John Newsinger
London: Bookmarks, 2006, £11.99, p/b
Fifty years after Suez is a good time for Britons to reflect on empire. Our military is again deployed in regions of the world more associated in the national mind with the 19th century than the 21st, while the children of the poorer regions of Britain are still losing their lives defending the overseas interests on which the nation’s precarious financial well-being is seen to depend.
John Newsinger is the latest venturer into looking critically at the times when much of the world atlas was coloured red. It’s not an attempt at a comprehensive history, but the retelling of fragments of imperial history ranging from the Jamaican and Indian rebellions through the Palestine revolt, Mau Mau and Suez to the Bush-Blair alliance of our own time.

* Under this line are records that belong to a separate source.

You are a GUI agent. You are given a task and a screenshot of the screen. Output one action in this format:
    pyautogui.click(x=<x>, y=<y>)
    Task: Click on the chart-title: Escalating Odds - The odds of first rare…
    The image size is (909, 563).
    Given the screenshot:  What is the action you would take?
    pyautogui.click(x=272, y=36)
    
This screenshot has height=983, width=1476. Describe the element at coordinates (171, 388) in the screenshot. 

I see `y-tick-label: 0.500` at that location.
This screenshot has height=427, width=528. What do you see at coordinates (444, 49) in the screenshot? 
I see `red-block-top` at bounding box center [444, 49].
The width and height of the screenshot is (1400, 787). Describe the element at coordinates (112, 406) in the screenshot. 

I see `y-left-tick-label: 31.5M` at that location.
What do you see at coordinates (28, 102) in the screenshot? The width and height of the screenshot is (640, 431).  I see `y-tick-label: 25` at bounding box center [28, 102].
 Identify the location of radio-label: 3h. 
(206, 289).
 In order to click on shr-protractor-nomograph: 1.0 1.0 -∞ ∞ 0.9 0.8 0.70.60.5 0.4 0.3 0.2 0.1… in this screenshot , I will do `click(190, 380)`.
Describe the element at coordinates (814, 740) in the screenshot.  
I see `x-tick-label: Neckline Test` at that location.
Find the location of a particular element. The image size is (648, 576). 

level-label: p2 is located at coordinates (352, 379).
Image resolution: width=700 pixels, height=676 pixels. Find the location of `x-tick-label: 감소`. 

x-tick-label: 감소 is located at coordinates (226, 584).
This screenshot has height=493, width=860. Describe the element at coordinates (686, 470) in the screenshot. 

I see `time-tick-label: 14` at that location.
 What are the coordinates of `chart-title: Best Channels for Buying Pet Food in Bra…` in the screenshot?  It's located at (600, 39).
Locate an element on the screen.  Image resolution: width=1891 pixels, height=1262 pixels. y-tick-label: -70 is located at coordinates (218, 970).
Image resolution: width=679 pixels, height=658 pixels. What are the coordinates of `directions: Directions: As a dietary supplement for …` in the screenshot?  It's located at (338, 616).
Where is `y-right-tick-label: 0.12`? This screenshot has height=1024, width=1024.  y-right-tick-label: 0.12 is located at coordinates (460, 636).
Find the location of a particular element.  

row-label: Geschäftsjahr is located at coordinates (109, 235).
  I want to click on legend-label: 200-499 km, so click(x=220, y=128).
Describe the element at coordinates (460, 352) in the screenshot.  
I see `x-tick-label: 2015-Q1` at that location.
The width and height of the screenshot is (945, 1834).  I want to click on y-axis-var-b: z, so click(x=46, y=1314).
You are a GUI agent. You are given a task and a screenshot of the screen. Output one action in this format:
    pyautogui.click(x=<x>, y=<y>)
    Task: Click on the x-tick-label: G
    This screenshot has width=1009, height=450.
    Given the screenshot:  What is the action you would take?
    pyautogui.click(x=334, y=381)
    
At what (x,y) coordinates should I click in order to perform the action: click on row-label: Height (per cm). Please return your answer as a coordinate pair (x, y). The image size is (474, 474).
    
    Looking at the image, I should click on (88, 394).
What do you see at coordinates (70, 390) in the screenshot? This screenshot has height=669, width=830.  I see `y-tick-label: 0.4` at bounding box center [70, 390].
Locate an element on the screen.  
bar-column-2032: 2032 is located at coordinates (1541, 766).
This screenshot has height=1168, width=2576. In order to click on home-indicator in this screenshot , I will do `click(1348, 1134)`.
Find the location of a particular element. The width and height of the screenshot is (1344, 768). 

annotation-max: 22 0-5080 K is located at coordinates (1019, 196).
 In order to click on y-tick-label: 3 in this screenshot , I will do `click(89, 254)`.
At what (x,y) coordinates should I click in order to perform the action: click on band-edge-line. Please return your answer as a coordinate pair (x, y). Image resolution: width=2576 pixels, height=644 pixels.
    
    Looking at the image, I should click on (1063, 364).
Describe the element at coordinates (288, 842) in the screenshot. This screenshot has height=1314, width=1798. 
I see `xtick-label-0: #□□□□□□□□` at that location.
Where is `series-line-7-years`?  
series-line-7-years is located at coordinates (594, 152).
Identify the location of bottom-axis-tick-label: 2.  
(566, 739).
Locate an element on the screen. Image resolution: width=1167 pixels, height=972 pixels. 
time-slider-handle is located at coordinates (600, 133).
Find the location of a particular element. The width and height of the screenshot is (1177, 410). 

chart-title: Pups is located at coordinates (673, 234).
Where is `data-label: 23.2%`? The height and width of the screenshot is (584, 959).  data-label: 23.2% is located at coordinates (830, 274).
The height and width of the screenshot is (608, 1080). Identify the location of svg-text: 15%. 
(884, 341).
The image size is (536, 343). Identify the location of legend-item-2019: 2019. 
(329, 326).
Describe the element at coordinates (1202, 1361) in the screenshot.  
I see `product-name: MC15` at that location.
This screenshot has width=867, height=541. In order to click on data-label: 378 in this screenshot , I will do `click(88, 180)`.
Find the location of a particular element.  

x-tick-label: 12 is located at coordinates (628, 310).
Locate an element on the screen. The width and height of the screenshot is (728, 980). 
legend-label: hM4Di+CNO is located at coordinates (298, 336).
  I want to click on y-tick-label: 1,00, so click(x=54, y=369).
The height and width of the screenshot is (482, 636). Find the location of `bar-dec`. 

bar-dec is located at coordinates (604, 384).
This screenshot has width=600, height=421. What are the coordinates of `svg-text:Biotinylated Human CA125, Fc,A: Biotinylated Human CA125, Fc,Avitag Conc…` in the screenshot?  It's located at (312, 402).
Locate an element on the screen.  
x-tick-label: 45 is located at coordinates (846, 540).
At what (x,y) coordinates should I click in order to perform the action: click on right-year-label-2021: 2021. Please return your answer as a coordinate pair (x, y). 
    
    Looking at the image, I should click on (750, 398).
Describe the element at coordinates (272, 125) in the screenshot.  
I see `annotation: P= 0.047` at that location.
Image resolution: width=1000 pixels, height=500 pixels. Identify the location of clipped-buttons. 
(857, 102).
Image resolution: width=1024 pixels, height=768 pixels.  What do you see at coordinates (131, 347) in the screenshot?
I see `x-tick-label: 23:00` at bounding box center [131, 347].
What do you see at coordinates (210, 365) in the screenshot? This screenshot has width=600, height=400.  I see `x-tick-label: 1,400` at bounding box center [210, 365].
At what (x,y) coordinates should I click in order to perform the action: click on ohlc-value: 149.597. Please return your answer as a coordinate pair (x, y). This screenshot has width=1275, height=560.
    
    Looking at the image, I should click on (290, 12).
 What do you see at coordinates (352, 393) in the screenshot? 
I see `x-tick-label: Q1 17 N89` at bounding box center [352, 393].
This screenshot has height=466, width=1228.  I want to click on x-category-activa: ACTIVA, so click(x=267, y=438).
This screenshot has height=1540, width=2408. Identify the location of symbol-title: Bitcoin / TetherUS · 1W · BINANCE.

It’s a very useful short antidote to the well-publicised sweep of Niall Ferguson. The telegenic Harvard academic tells us of his ‘magical’ childhood in the Kenya where a few years before an old friend of mine had spent his Army years killing and torturing the natives. The memorable phrase my pal used to me as an impressionable youth, years after his ‘national service’ fighting a colonial war, would appeal to Newsinger more than Ferguson: ‘We didn’t get the Empire by being nice to people, you know.’
The value of a book like this to me is not to make us feel bad about our past, but to engage us in the more constructive process of deciding where we go now. It’s a task more urgent for those of us born in a United Kingdom, because we didn’t lose our empire by being invaded, by being defeated in war or by internal revolution. The European imperial powers that did have one or more of those experiences in the 20th century were forced into the drastic national revaluation we have never had to make in such a conscious way.
Emerging exhausted though victorious from the Second World War we, as a nation, have gone through the Suez debacle and then followed the US line on almost everything since without any serious, conscious decision in which the public has played a part. When we get involved in a war, we are urged not to let down our boys and girls in uniform by questioning their mission. For most of the rest of the time – not many long periods without wars under New Labour – critics have usually been charged with being anti-American and/or soft on communism or terrorism.
The history of the decline and fall of other great powers from the Greeks, Romans and Imperial Spain does not suggest an adjustment to new realities is easily accomplished. The sheer scale of the British Empire might suggest our task is even harder. Newsinger’s tales from our bloody past prompt us to engage in that pressing duty.